CONFIGURATION MANAGEMENT

Centralizing configuration file management and deployment is a common use case for Ansible, and it’s how many power users are first introduced to the Ansible automation platform.

APPLICATION DEPLOYMENT

When you define your application with Ansible, and manage the deployment with Ansible Tower, teams are able to effectively manage the entire application lifecycle from development to production.

SECURITY AUTOMATION

When you define your security policy in Ansible, scanning and remediation of site-wide security policy can be integrated into other automated processes and instead of being an afterthought, it’ll be integral in everything that is deployed.

ORCHESTRATION

Configurations alone don’t define your environment. You need to define how multiple configurations interact and ensure the disparate pieces can be managed as a whole. Out of complexity and chaos, Ansible brings order.

CONTINUOUS DELIVERY

Creating a CI/CD pipeline requires buy-in from numerous teams. You can’t do it without a simple automation platform that everyone in your organization can use. Ansible Playbooks keep your applications properly deployed (and managed) throughout their entire lifecycle.

Microsoft Azure

We all know about Microsoft Azure very well and Ansible is helping this public cloud to automate things. Ansible’s library of Azure modules makes it easy to provision instances, networks, and complete Azure infrastructure whenever you need, and in any region you require. For example, the same simple Playbook language you use for application deployment and on-prem automation also provisions your Azure infrastructure, applying the correct configuration. So Azure deploys once and can use anywhere through the Ansible automation. Azure also uses this tool to scale its services and Ansible has modules for many different Azure capabilities, including.

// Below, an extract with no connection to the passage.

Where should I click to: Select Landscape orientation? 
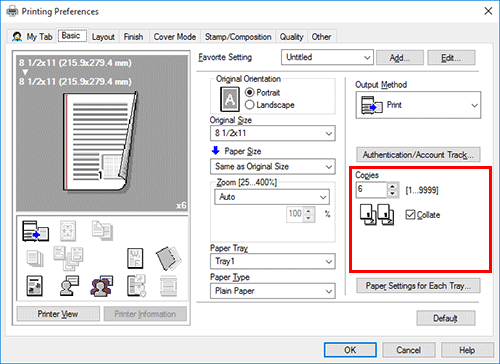pos(249,105)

Virtual Machine , Virtual Networks , Security Groups , Resource Groups

Ansible Automation & Architecture

Ansible is an SCM tool and is used to automate repetitive tasks that is usually done on a server. Ansible SCM tool consists 3 core subsystems: ACS (Ansible Control Server), Ansible Inventory and Ansible Playbooks. Before seeing a live example, it would be better to understand these Ansible terms and architecture a bit so can go with it.

NASA using Ansible

“ As a result of implementing Ansible we are better equipped to manage our environment. Ansible has allowed us to provide better operations and security to our clients. It has also increased our efficiency as a team.” — Jonathan Davila DevOps Lead, InfoZen

The Challenge Before Ansible

  • Migrating 110 websites & apps to Amazon in 22 weeks.
  • Everything was manual, following tasks documents. With time — started using shell scripts. Simple things were extremely burdensome.

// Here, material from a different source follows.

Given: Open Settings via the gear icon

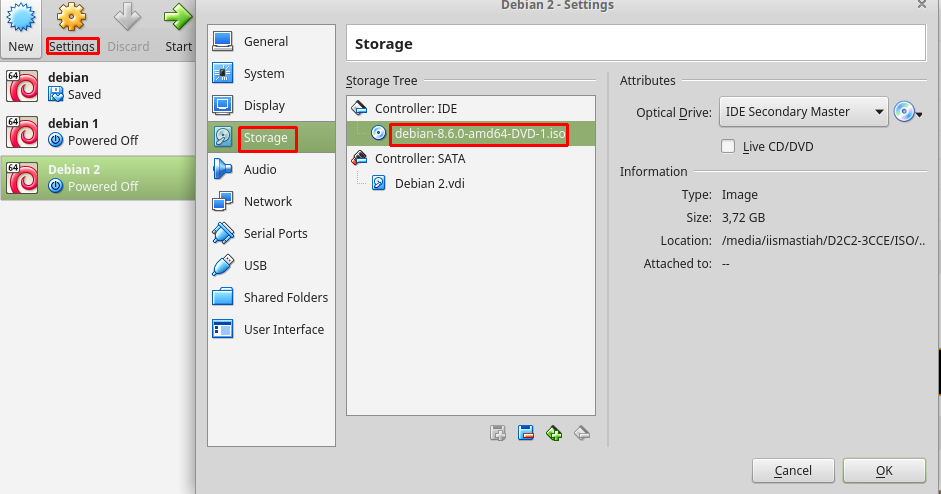Looking at the screenshot, I should click(x=71, y=17).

How NASA is using Ansible?

To solve the problems that we had with a lack of centralized management and a diverse environment, they evaluated multiple solutions and decided on the implementation of Ansible Tower. They are now leveraging Ansible Tower to manage their environment in a very organized and scheduled way. As a result of their Ansible Tower implementation they achieved the following efficiencies:

NASA web app servers are being patched routinely and automatically through Ansible Tower with a very simple 10-line Ansible playbook.

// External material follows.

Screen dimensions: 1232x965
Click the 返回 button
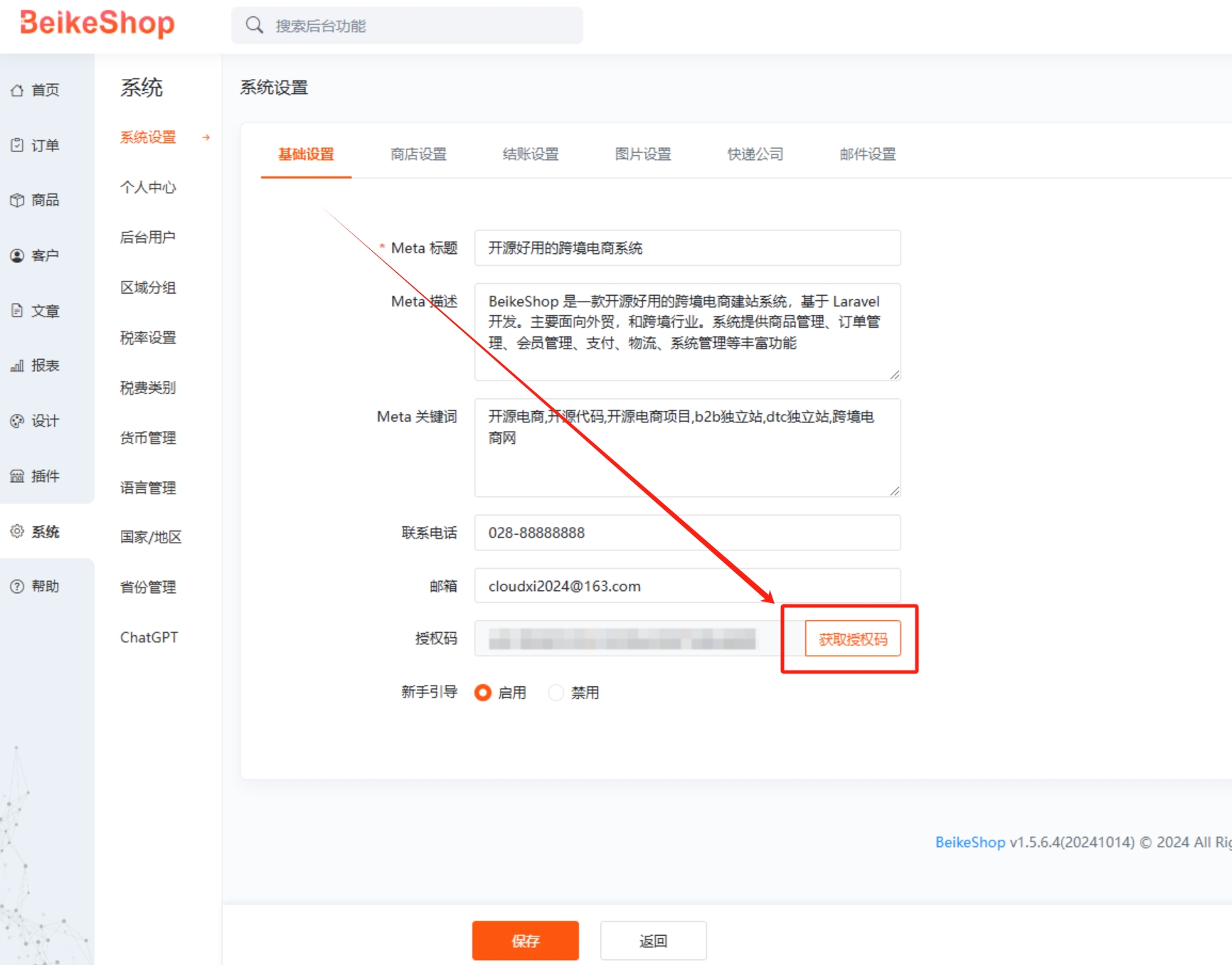653,941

• Ansible is also being used to remediate security issues and was leveraged to re-mediate both OpenSSL issues earlier this year. This not only saved their time but allowed them to quickly re-mediate a very daunting security issue.

Results after Ansible

As a result of implementing Ansible is better equipped to manage their environment. Ansible has allowed them to provide better operations and security to their clients. It increased their efficiency as a team.

www.nasa.gov update window reduced from over 1 hour to 5 minutes or less

• Patching updates reduced from a multi-day process to a 45-minute process

• Near real-time RAM and Disk monitoring accomplished without agents

OS Account provisioning across the entire environment in less than 10 minutes

• Baselining our standard AMI’s went from 1 hour of manual configuration to becoming an invisible background process

• Application Stacks went from 1–2 hours to set up, to about 10 minutes per stack.